The client is an event organization company. They organize event like paid dinners, charity lectures and shows where buyers get to meet and listen to prominent guests like political leaders, celebrities etc.
Client challenge was to have a low cost and easy to maintain attendance system to track people attending the events they have organized- especially the free entry events – and analytics around demographics based on the clippings of the events.
This data is later used in getting insights on how successful the event was and the mood of attendees at the event. These insights are useful in measuring the overall response to the events. Client also wanted to recognize if any important/known members of society attended the event as guest.
We leveraged the Azure Cognitive services which is an AI/ML module provided by Azure. This contains various AI models from OCR to Face Detection and NLP.
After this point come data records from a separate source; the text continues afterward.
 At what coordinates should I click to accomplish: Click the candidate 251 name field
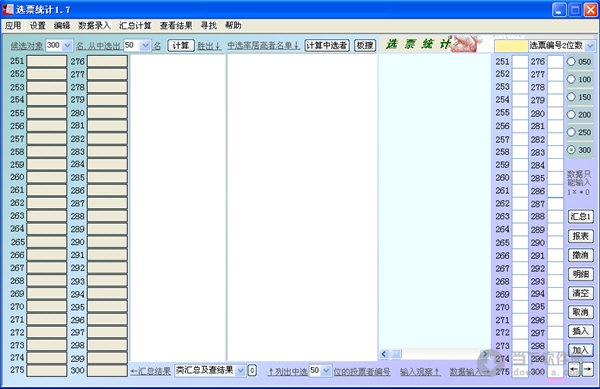tap(47, 61)
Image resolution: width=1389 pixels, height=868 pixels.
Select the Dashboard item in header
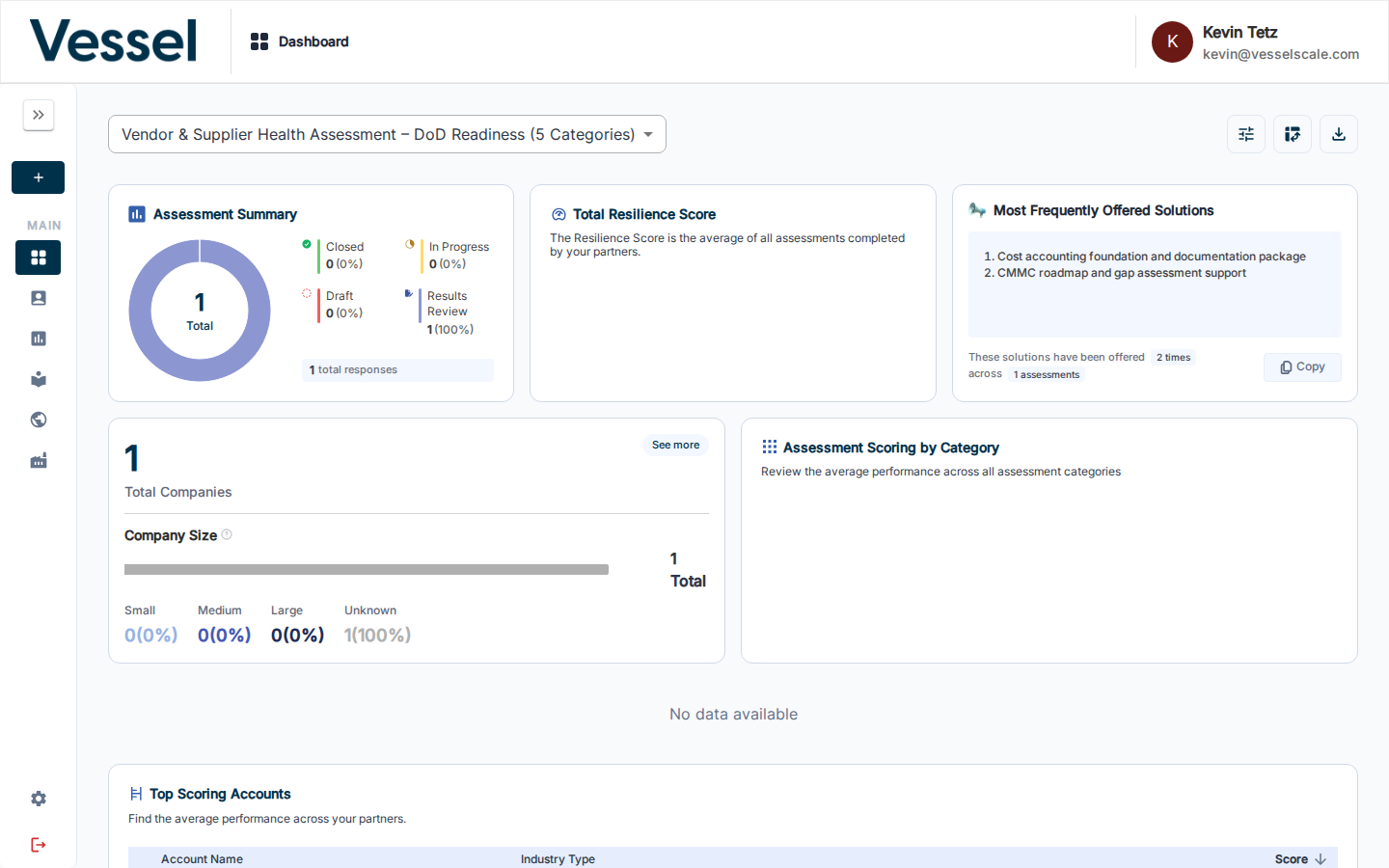pos(300,41)

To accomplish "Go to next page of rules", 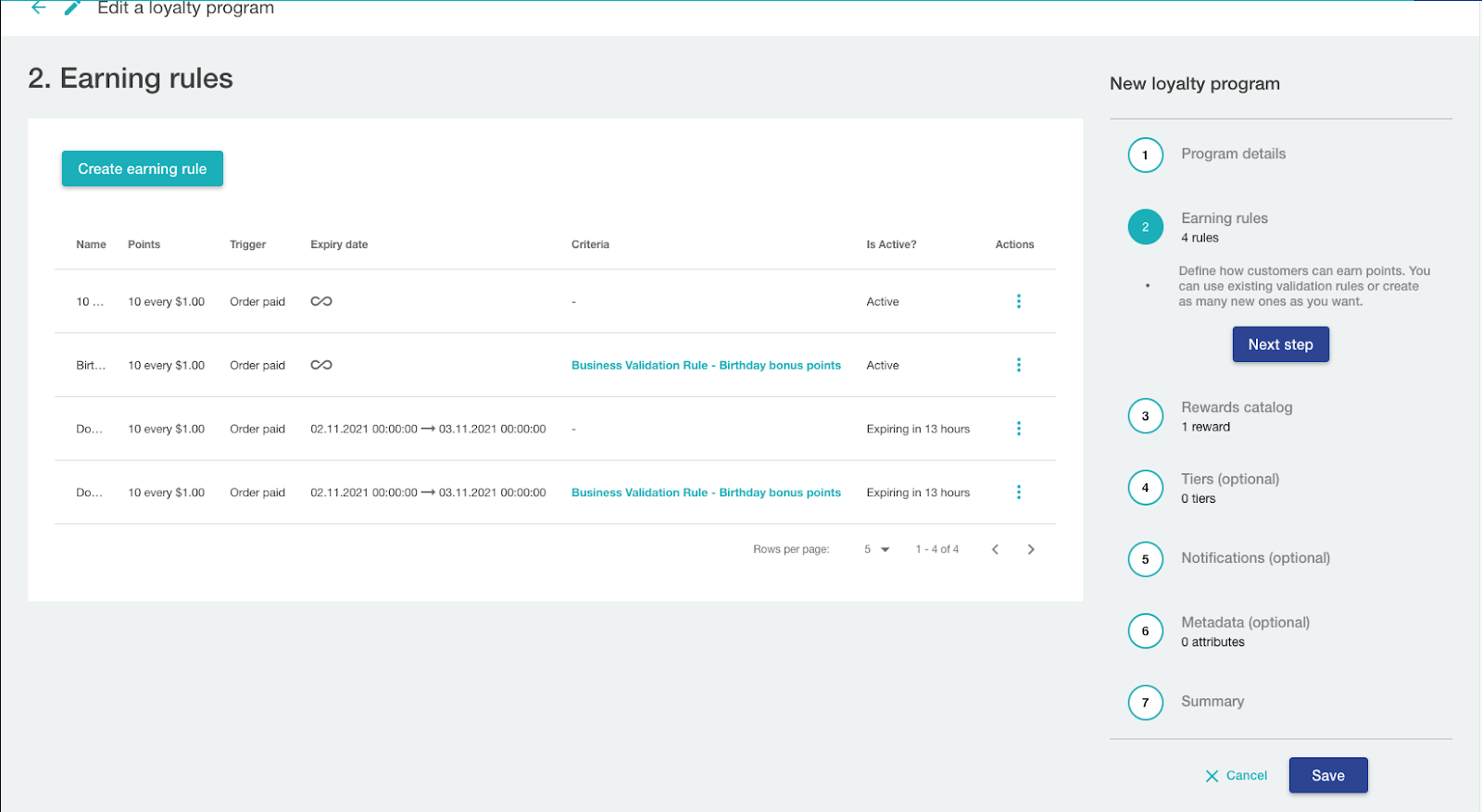I will pos(1031,549).
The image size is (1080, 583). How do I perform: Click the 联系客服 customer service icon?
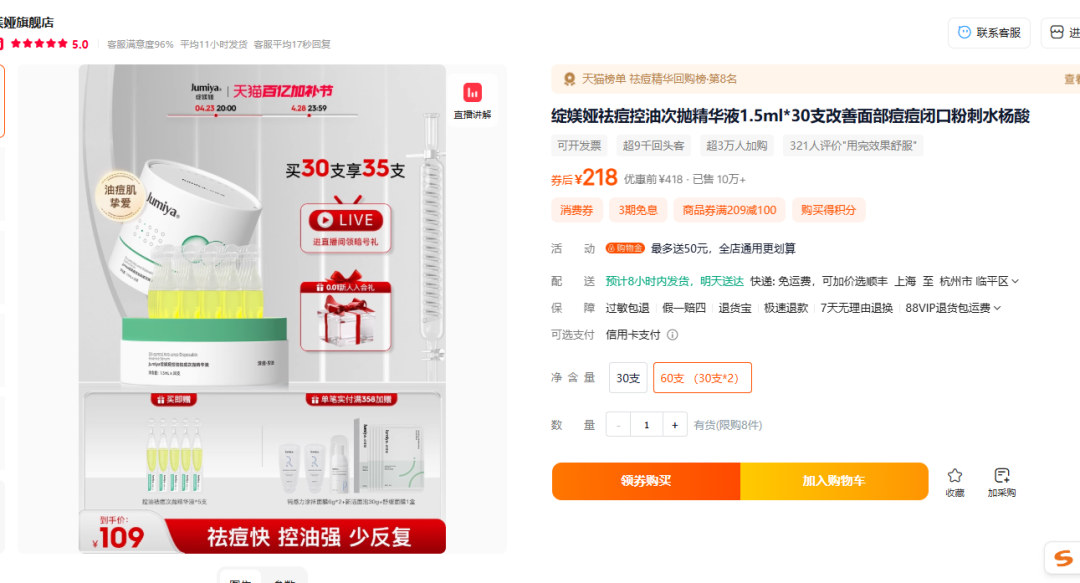pyautogui.click(x=964, y=32)
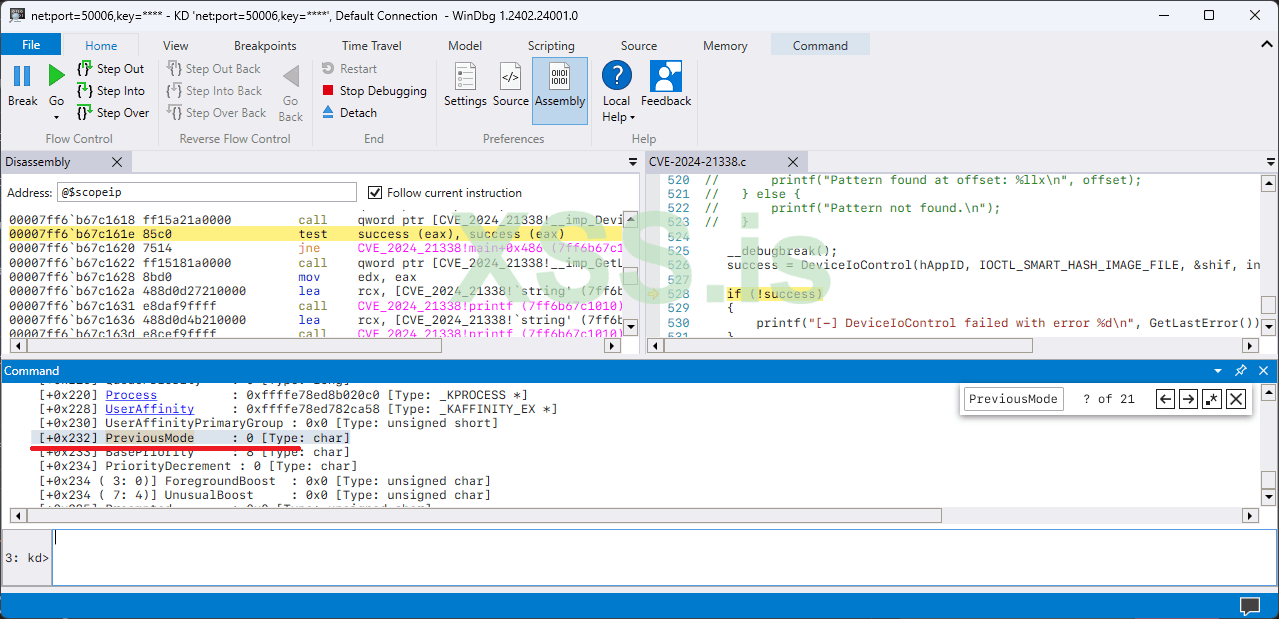Toggle Follow current instruction checkbox

(376, 193)
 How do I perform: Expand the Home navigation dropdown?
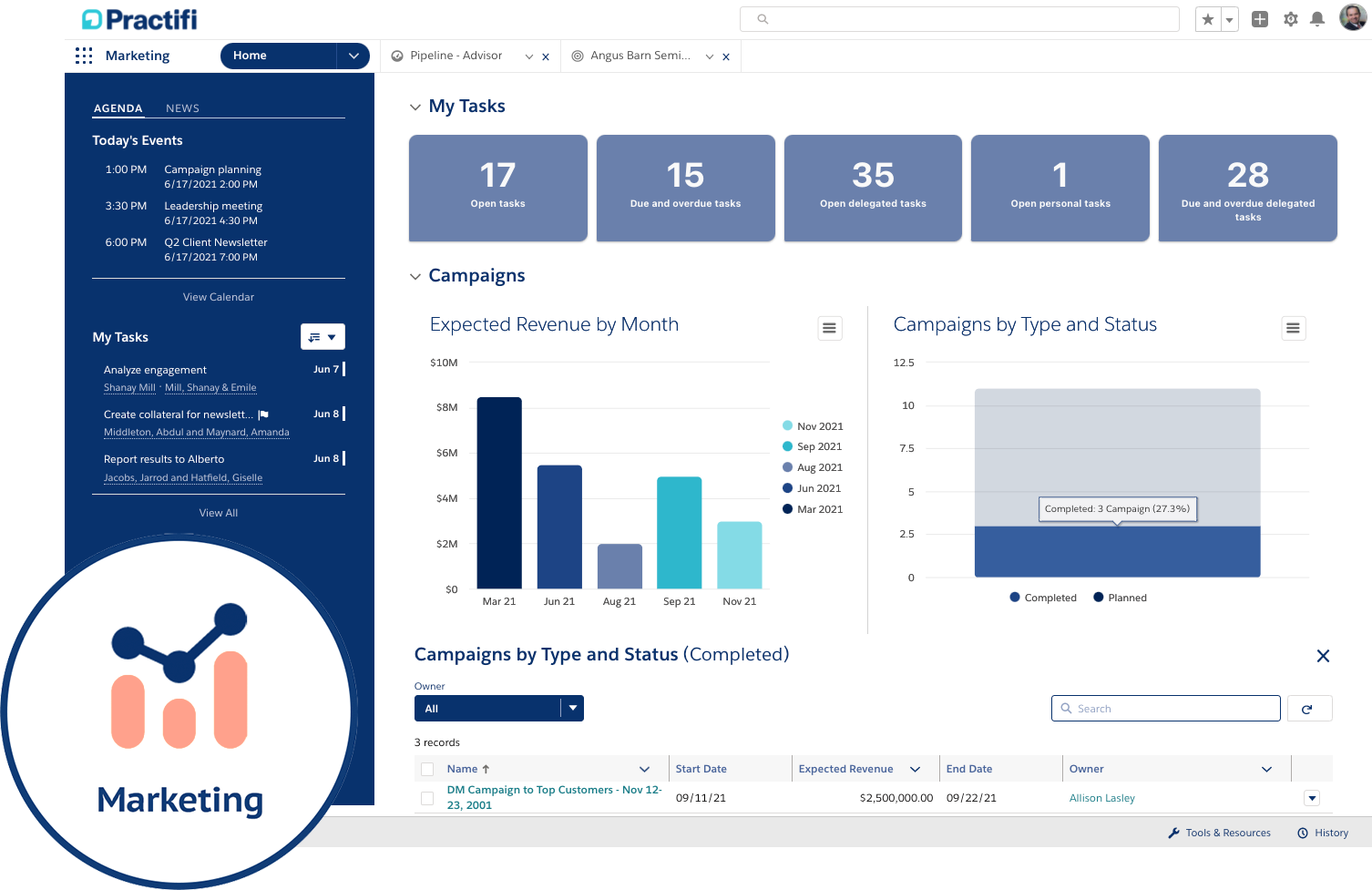tap(353, 56)
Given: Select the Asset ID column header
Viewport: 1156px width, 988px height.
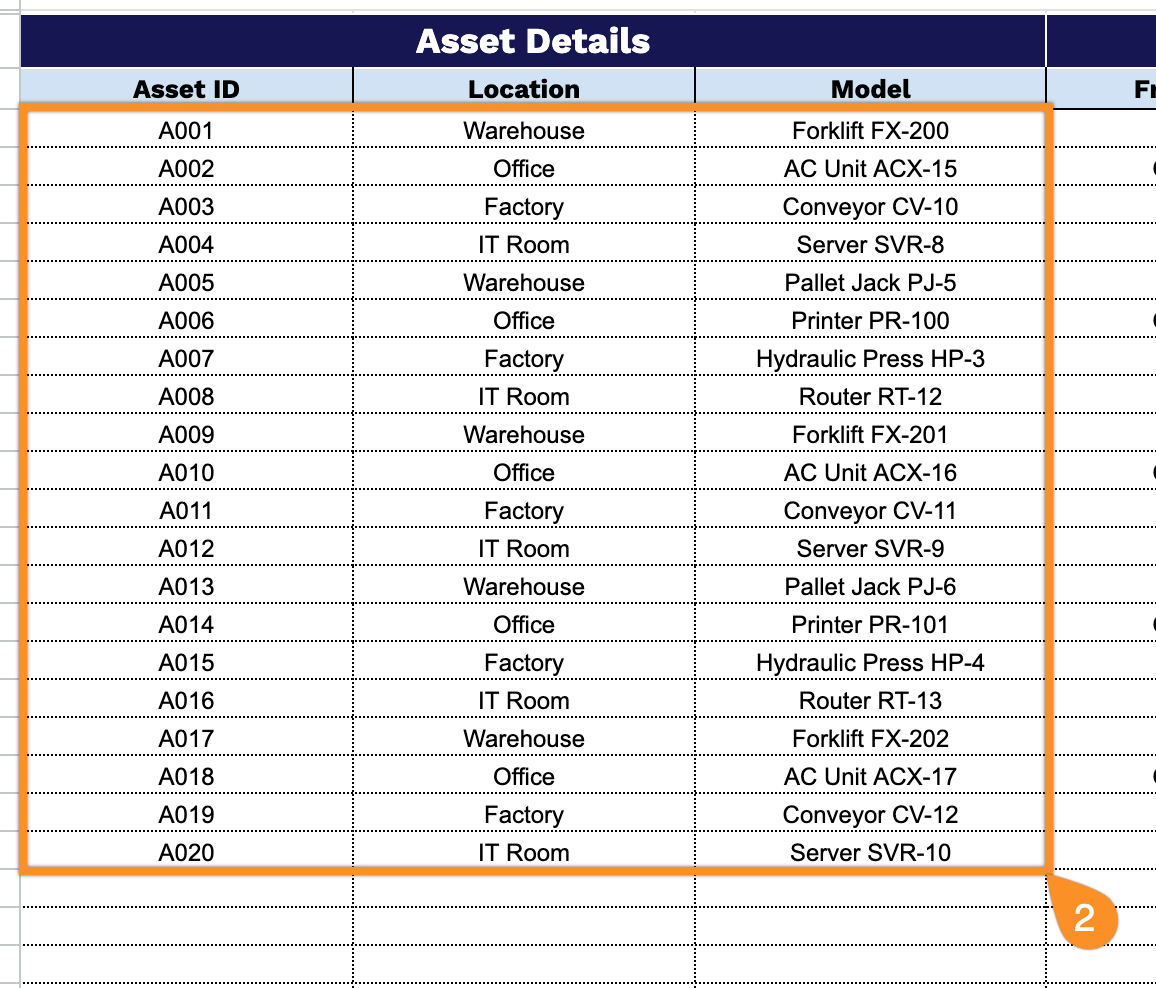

Using a camera placed in the entrance to event we detect faces from the camera stream every frame using Azure face API.
These faces are sent to a gender detection model which is a model that is made on top of face API by training obtained face encodings with an SVM which can classify gender. This model also collects data about if there’s a stag entry or a group entry to the event. Then software compares the obtained faces with an existing face directory of local and national celebrities or banned list and if a match is found, sends an alert to security team/management.
Feeds from other cameras capture faces at different times and pass to our pre-trained mood detector SVM to detect the persons mood at that current point of time. This helps collect metric around reaction/mood at the certain times of the event.
- Solution component is fully dynamic and efficient it requires no monitoring, and this gives a good data quality data for further analysis.
- Ability to captures up-to 100 faces and their demographics in one frame.
- Human efforts has been minimized as much as possible saving the overall cost of operation.
- Reduces human intervention and expensive biometric devices or face recognition devices.